§ Brief A: In the overview of the Scouted series, what are the local scouts trying to do, and what do they do with the aspiring models before the industry veterans judge them? Answer in one to three sentences.
§ Brief B: Write out the part of the Scouted text from "- Release: November" up to and including "E! cable network.".
§ Brief C: Translate this sentence from the Scouted text into Spanish: "The show premiered on Monday, November 28, 2011, on the E! cable network."

§ Document excerpt:
§ §

- The cast of Scouted
- Genre: Reality television
- Country of origin: United States
- Original language: English
- No. of seasons: 1
- No. of episodes: 8

Production
- Running time: 42 minutes
- Production company: 51 Minds Entertainment

Original release
- Network: E!
- Release: November 28, 2011 – January 16, 2012

= Scouted =

Scouted is an American reality television series that chronicles the discovery process of the next big name in the modeling industry. The show premiered on Monday, November 28, 2011, on the E! cable network.

==Overview==
The series showcases local model scouts Page Parkes (Houston, TX), Stacie Vanchieri (Richmond, VA), Erin Olson (Salt Lake City, UT), and Kristen Kotik (San Francisco, CA) as they try to discover the next big name. The scouts will train the aspiring models and then introduce them to the One Management modeling agency. Then, industry veterans Michael Flutie, Julia Samersova, Beri Smither, and Dani Stahl will evaluate the potential of the models. This process includes a trip to the legendary fashion closet, as well as an intimidating photo shoot with Photographer and Director Danny Christensen. Ultimately, Scott Lipps, president of One Management, will decide whether or not to sign the models to his agency.

§ §

§ Stored records:
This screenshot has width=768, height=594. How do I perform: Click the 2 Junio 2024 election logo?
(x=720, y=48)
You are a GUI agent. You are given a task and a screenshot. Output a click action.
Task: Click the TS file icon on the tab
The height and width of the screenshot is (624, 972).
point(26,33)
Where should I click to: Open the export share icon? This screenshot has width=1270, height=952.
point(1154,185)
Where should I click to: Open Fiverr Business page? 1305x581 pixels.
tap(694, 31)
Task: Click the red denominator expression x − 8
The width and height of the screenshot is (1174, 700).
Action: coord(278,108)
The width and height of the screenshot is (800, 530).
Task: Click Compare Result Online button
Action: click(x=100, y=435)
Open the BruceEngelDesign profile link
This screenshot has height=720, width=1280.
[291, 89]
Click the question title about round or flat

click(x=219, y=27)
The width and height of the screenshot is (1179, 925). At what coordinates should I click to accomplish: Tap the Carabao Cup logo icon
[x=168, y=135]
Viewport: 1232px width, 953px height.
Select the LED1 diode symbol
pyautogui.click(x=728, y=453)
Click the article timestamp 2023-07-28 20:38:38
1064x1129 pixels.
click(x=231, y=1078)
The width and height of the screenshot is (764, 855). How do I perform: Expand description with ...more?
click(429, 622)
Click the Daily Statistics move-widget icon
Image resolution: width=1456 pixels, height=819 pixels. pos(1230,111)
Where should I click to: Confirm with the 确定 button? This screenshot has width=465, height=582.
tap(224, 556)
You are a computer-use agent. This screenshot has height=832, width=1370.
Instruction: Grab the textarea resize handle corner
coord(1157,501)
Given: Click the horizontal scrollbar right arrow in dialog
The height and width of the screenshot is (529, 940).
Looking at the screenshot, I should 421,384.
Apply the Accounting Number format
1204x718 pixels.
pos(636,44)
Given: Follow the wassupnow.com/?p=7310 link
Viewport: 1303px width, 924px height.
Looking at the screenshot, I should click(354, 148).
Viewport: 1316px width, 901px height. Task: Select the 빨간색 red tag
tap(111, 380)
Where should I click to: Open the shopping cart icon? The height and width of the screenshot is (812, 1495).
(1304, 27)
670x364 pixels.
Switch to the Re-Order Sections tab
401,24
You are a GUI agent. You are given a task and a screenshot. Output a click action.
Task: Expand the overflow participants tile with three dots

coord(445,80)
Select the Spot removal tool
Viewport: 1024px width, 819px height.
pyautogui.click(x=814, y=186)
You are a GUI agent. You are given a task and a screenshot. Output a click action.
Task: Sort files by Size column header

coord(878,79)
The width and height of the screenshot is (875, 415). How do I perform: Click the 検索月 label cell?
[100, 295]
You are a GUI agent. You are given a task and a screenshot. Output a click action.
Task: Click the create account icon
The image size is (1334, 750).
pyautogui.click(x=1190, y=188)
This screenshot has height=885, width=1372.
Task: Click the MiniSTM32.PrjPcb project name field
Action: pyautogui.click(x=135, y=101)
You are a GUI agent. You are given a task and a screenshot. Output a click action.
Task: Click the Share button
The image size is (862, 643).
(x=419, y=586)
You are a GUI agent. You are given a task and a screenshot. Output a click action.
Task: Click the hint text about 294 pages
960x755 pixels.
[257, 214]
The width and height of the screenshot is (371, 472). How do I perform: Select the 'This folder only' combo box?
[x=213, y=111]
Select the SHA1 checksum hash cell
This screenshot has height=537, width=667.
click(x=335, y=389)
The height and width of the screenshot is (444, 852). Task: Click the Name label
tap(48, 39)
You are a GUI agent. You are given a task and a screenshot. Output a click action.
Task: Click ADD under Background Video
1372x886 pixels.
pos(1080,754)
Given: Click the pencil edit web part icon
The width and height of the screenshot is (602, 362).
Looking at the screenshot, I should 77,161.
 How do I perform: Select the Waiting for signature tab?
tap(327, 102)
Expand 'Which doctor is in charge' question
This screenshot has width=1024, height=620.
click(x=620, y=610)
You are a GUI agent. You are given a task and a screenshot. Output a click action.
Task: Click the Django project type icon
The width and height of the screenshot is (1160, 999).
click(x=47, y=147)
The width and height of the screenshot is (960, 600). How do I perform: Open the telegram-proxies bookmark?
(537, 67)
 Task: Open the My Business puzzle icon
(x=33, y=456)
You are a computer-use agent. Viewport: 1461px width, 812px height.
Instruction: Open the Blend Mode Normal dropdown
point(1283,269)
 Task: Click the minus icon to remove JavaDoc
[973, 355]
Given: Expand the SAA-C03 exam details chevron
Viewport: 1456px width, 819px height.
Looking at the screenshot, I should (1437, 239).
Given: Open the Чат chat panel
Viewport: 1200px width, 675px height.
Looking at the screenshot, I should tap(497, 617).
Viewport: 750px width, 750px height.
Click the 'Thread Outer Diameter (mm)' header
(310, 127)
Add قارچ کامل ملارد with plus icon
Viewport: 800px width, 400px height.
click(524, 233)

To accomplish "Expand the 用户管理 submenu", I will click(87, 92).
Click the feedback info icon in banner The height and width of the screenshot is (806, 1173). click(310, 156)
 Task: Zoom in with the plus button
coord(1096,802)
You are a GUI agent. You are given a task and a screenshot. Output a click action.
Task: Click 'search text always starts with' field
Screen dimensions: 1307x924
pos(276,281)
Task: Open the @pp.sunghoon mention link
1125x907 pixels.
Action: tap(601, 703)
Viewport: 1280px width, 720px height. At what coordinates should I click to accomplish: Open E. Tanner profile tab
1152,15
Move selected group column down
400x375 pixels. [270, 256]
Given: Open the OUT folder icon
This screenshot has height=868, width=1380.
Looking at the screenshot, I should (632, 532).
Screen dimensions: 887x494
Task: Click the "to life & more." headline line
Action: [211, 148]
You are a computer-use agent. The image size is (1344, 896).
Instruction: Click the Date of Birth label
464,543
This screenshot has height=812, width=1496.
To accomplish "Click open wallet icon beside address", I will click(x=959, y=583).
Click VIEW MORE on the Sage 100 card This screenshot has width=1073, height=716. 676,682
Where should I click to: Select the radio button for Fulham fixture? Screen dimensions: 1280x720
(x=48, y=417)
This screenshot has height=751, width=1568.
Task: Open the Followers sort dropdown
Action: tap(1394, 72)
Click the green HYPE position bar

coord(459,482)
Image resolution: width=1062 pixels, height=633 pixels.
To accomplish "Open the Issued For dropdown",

§ §

§ Task solution A: The local scouts are trying to discover the next big name in the modeling industry. To do that, they train the aspiring models and then introduce them to the One Management modeling agency.

§ Task solution B:
- Release: November 28, 2011 – January 16, 2012

= Scouted =

Scouted is an American reality television series that chronicles the discovery process of the next big name in the modeling industry. The show premiered on Monday, November 28, 2011, on the E! cable network.

§ Task solution C: El programa se estrenó el lunes 28 de noviembre de 2011 en la cadena de cable E!.